Introduction

There has been progress in combating HIV/AIDS with massive reductions in mother to child transmissions and wider availability of treatment. However, in 2014, 2.0 million people became infected. Apart from problems with the complexity and cost of treatment, those who live with HIV/AIDS are often stigmatised, contributing to social exclusion. This briefing explores the links between HIV/AIDS and poverty, why HIV/AIDS can contribute to social exclusion and some strategies for improvement.

HIV/AIDS and Development

Poverty and HIV/AIDS

HIV/AIDS can worsen poverty in the same way that any health condition can, by preventing people from working, and increasing healthcare costs. But also, discrimination can deter people from seeking diagnosis or treatment. There is also evidence that HIV/AIDS is more prevalent among the absolute poor for several reasons including; poor access to education and health care and a lack of power to negotiate safe sex (especially among women) and not enough money to buy condoms.

Why the stigma?

There are many prevalent diseases, so why does HIV/AIDS carry a particularly strong stigma? The charity AVERT suggest several reasons:

  • It’s a relatively new and life-threatening disease which creates fear.
  • It can be associated with behaviours that are already stigmatised, or even criminalised, in many places, such as homosexuality, drug use, sex work and multiple sexual partnerships. Therefore, the person who has the disease is seen to be guilty in some way and blamed, often using moral or religious arguments.
  • There are a lot of myths about how HIV is transmitted.
  • Antiretroviral drugs can affect people’s appearance which leads to discrimination.

In Sub-Saharan Africa, the most common transmission of HIV is through heterosexual sex, so stigma is often focused on multiple sex partners and sex work.

Stigma can be reinforced by several factors:

  • Government: 71% of countries have some law to prevent discrimination against people living with HIV/AIDS, but often contradict these with other laws.
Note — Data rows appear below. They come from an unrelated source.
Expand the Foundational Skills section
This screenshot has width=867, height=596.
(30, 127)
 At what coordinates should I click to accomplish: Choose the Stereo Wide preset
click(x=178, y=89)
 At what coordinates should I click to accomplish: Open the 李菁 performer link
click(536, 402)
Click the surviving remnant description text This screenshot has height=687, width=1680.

For example, compulsory testing, expulsion from the military and prosecution for unintentional transmission.
  • Healthcare: There are tests done without consent and a lack of confidentiality. Sometimes patient are treated poorly, which is fuelled by medical staff’s fear of catching HIV.
  • Employment: Some companies will fire or not employ people with HIV/AIDS.
  • Restrictions on travel: 47 countries place restrictions on the travel of people with HIV/AIDS.
  • Community: There can be verbal and physical abuse and even murder. Sometimes family members withdraw their care of people with HIV/AIDS due to fear of possible social and financial repercussions.

Ways forward

A first step is ensuring all programmes, projects and plans are inclusive of people with HIV/AIDS. The GIPA principle (Greater Involvement of People Living with HIV and AIDS) means people living with HIV and AIDS are fully consulted and involved in decision-making processes, policy and programme implementation.

Common interventions around HIV and AIDS include:

  • Prevention: Providing, for example, free access to condoms.
  • Campaigning for universal treatment: Studies in Tanzania and Botswana showed a decline of the stigma attached to HIV/AIDS as treatment was made universal.
  • Education: For example, The Aids Alliance run peer group activities with safer sex education and skills building for prevention.
  • Legal protection: As well as protection from discrimination, laws should not directly or indirectly discriminate against people with HIV/AIDS.

The Aids Alliance take a combination approach looking at behaviour change, medicine and the wider environment (legal, community, etc.).

Final thoughts

Given the reasons explored here for social exclusion of people living with HIV/AIDS:

  • What actions might encourage inclusion and lessen discrimination?
  • How can projects ensure people living with HIV and AIDS are decision-makers in activities aimed at them?